Bürgermeister Thomas Fabian.
Foto: Matthias Weidemann
"Um die vorhandenen Kapazitäten zu erweitern, sind in einigen Stadtteilen auch Neubauten und Wiederinbetriebnahmen geschlossener Schulgebäude erforderlich“, stellt er in Bezug auf die Schulen fest. Der kleine Unterschied zu den Kita-Plätzen: Hier kann man Eltern nicht vertrösten mit fehlenden Plätzen - die Kinder haben ein gesetzliches Recht auf einen Platz in der Schule.
Die Schulen der Stadt Leipzig erhalten den Entwurf in den nächsten Tagen, um ihn in den Schulkonferenzen zu beraten und Stellungnahmen abzugeben. Diese sollen dann in die weitere Erarbeitung einfließen. Ziel sei es, den Schulentwicklungsplan bis Ende des Jahres dem Stadtrat zur Beratung und Beschlussfassung vorzulegen. Für die Umsetzung der sich aus dem Schulentwicklungsplan ergebenen Maßnahmen seien in den kommenden Jahren Ausgaben in Höhe von jährlich 30 Millionen Euro geplant, bestätigt der Sozialbürgermeister. Eine gewaltige Summe Geldes, verglichen mit dem eher schmalen Investitionsetat der Stadt.
Margitta Hollick, schulpolitische Sprecherin der Linksfraktion.
Foto: Ralf Julke
"30 Millionen Euro Eigenmittel braucht die Stadt jährlich, um langfristig – also in 10, 15, 20 Jahren – den Sanierungsstau abzubauen", stellt auch die schulpolitische Sprecherin der Linksfraktion, Margitta Hollick, fest. "Das sind große Zeitspannen, die aber auch vom Freistaat Sachsen bestimmt werden. In seinem Doppelhaushalt 2011/2012 sind keine 30 Millionen Euro für ganz Sachsen vorgesehen! Mittel, die sonst noch vergeben werden, sind abhängig vom Steueraufkommen und nicht planbar. Die Stadt hat aber dringende Probleme, die einer Lösung zugeführt werden müssen."

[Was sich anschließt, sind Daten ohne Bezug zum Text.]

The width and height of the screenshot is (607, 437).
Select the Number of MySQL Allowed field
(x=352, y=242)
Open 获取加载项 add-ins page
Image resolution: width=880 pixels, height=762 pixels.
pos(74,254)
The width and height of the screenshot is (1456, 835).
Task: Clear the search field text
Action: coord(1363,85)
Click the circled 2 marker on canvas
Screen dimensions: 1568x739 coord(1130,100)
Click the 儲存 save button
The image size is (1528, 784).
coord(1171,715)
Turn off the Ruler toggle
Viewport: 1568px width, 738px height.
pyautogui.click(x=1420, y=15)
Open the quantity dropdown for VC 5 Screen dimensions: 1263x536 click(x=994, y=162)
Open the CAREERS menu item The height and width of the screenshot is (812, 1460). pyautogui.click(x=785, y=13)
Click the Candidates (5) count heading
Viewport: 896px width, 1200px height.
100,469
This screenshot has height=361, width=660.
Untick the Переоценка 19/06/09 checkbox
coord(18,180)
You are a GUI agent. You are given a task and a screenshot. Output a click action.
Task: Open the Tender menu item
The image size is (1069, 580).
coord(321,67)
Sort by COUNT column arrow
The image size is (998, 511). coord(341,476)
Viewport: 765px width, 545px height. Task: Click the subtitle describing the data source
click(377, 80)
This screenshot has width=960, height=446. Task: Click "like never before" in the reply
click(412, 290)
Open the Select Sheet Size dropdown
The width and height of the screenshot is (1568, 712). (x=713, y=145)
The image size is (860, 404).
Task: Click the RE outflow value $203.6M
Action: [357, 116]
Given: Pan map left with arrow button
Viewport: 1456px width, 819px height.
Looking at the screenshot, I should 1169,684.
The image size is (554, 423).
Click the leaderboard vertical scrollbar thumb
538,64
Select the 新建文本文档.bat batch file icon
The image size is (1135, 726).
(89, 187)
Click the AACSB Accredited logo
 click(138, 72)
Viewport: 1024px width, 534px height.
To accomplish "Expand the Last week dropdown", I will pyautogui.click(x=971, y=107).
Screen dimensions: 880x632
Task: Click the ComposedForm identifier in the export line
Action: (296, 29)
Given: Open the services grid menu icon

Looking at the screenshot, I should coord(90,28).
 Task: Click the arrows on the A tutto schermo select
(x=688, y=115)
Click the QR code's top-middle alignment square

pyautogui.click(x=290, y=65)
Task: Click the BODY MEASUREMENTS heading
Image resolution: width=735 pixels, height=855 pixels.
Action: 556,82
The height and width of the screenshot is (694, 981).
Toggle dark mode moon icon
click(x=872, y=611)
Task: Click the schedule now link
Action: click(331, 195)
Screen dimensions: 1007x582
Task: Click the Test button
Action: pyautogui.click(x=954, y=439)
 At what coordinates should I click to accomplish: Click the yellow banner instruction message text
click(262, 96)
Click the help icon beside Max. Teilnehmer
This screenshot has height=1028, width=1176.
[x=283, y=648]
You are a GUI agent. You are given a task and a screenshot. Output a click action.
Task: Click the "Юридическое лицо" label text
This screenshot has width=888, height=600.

Es sei ja schön, dass in Leipzig seit mehr als zehn Jahren die Geburten ständig zunähmen. "Aber die Kinder, die 2004/2005 geboren wurden, kommen in diesem Jahr in die Schule", stellt die Pädagogin trocken fest. "166 erste Klassen werden an den 67 Leipziger kommunalen Grundschulen gebildet. Die Klassenräume werden knapp. Im Leipziger Süden spitzt sich das Problem zu, in den eingemeindeten Ortsteilen werden weitere Container aufgestellt."
Und nicht nur in den Grundschulen kommt die Welle der stärkeren Jahrgänge an. Denn nun zeigt sich auch, dass man zwar noch nach 2000 eifrig Schulen schloss, weil der Freistaat wie vernarrt war in seine Mindestschülerzahlen - doch schon der erste etwas geburtenstärkere Jahrgang zeigt, dass nun die notwendigen Raumreserven fehlen.
"In kommunalen Gymnasien sieht das Problem der Unterbringung der Schülerinnen und Schüler nicht anders aus", sagt Hollick. "Eltern und Kinder waren unzufrieden, weil Erstwunsch und manchmal auch Zweit- und Drittwunsch keine Berücksichtigung fanden. Hatte man sich doch beim 'Tag der offenen Tür' an den Gymnasien informiert, Pläne und Vorstellungen entwickelt."
Alle Probleme seien zwar für das Schuljahr 2011/2012 gelöst worden. "Jetzt heißt es aber, zu den Haushaltsreden zu stehen", so Hollick. "Alle Fraktionen hatten sich zum Abbau der Investitionsrückstände bekannt. Investitionen kosten Geld. Jetzt ist die Verwaltung am Zuge, mindestens die Summe von 30 Millionen Euro für die nächsten Jahre kontinuierlich einzustellen. - Es ist Sommerpause, in den nächsten Wochen kann und muss bei den Überlegungen nachgebessert werden. Wir als Stadträte sollten zu unseren Worten stehen."